— SUPPLIED INFORMATION —

========

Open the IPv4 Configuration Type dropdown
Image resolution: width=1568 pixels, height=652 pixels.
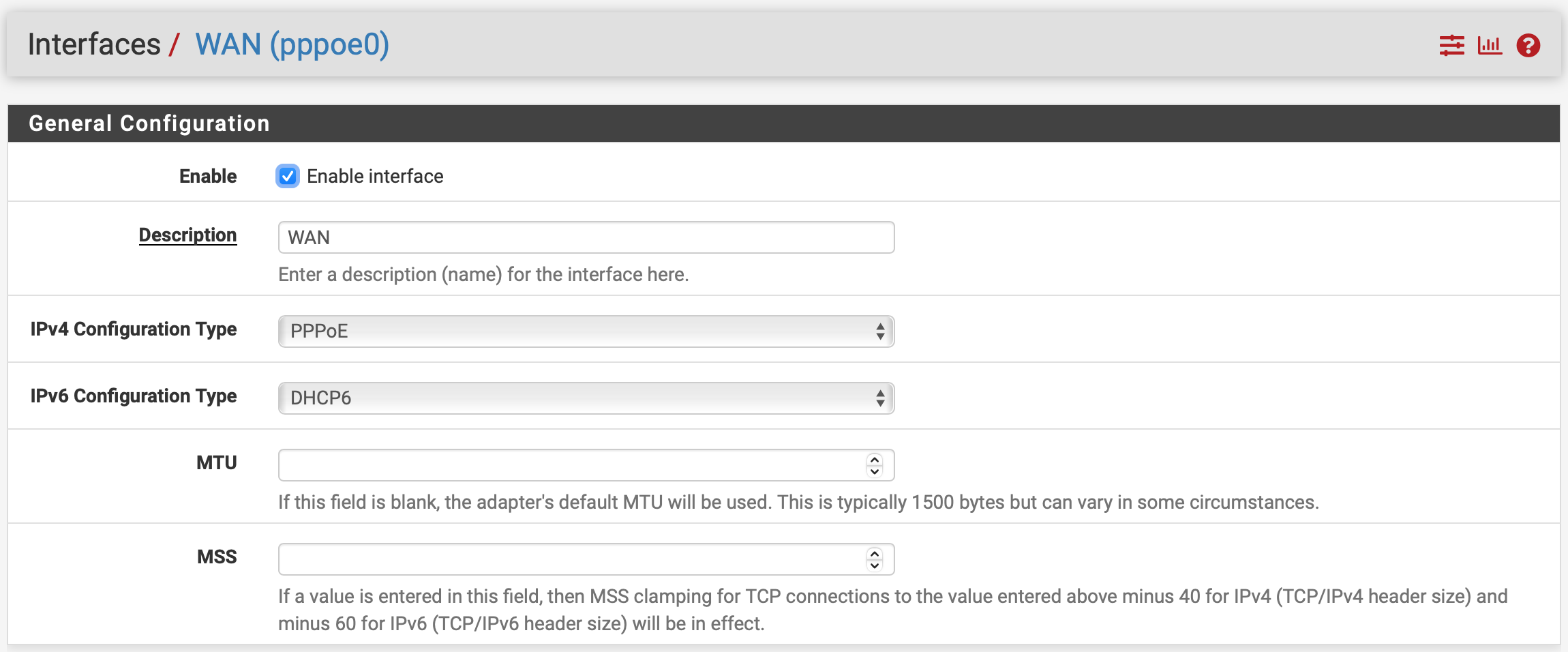[585, 332]
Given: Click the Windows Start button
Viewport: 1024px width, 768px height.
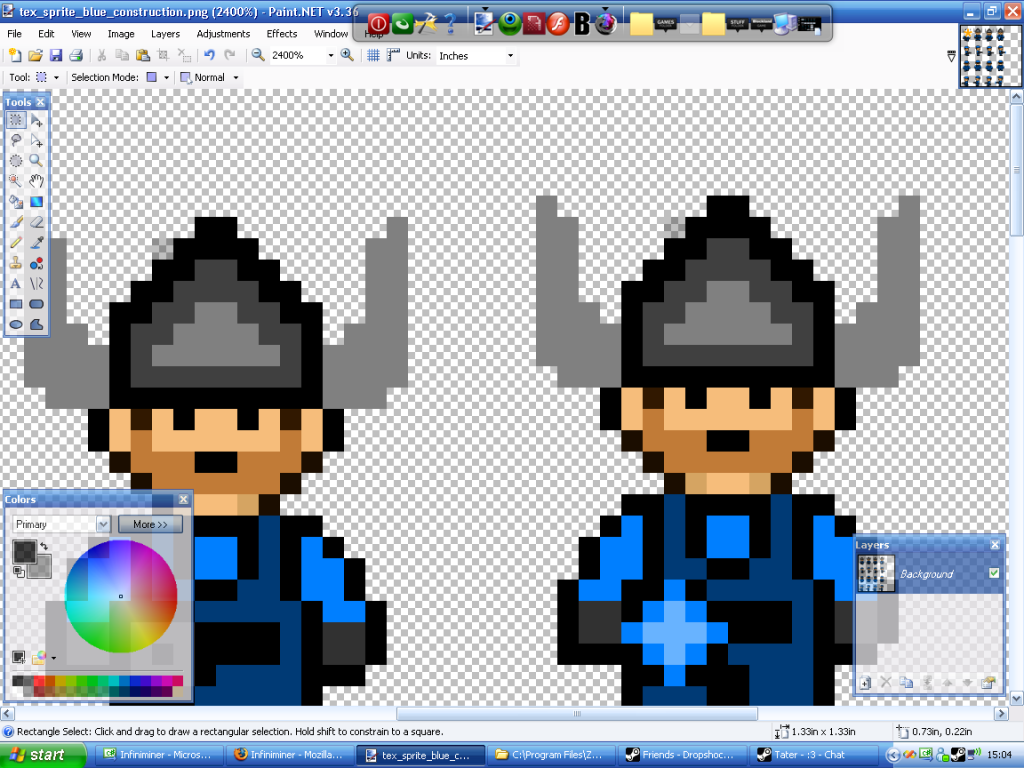Looking at the screenshot, I should point(36,755).
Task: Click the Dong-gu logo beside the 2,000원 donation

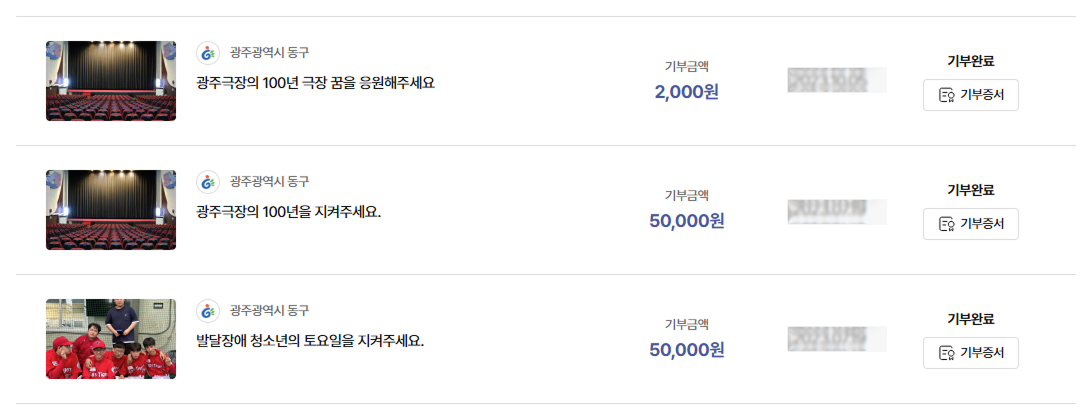Action: point(208,52)
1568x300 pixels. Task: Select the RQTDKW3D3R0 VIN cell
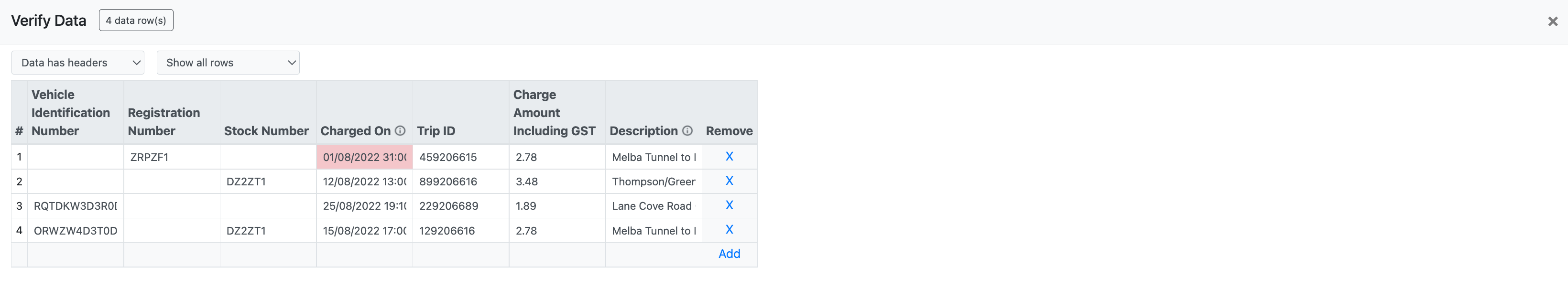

========

— EXERCISE —
Can you copy the lines above word for word, leaving the pictures out?

— SOLUTION FOR THIS TASK —
Open the IPv4 Configuration Type dropdown
Image resolution: width=1568 pixels, height=652 pixels.
[585, 332]
Given: Click the Windows Start button
Viewport: 1024px width, 768px height.
Looking at the screenshot, I should point(36,755).
Task: Click the Dong-gu logo beside the 2,000원 donation

Action: point(208,52)
1568x300 pixels. Task: Select the RQTDKW3D3R0 VIN cell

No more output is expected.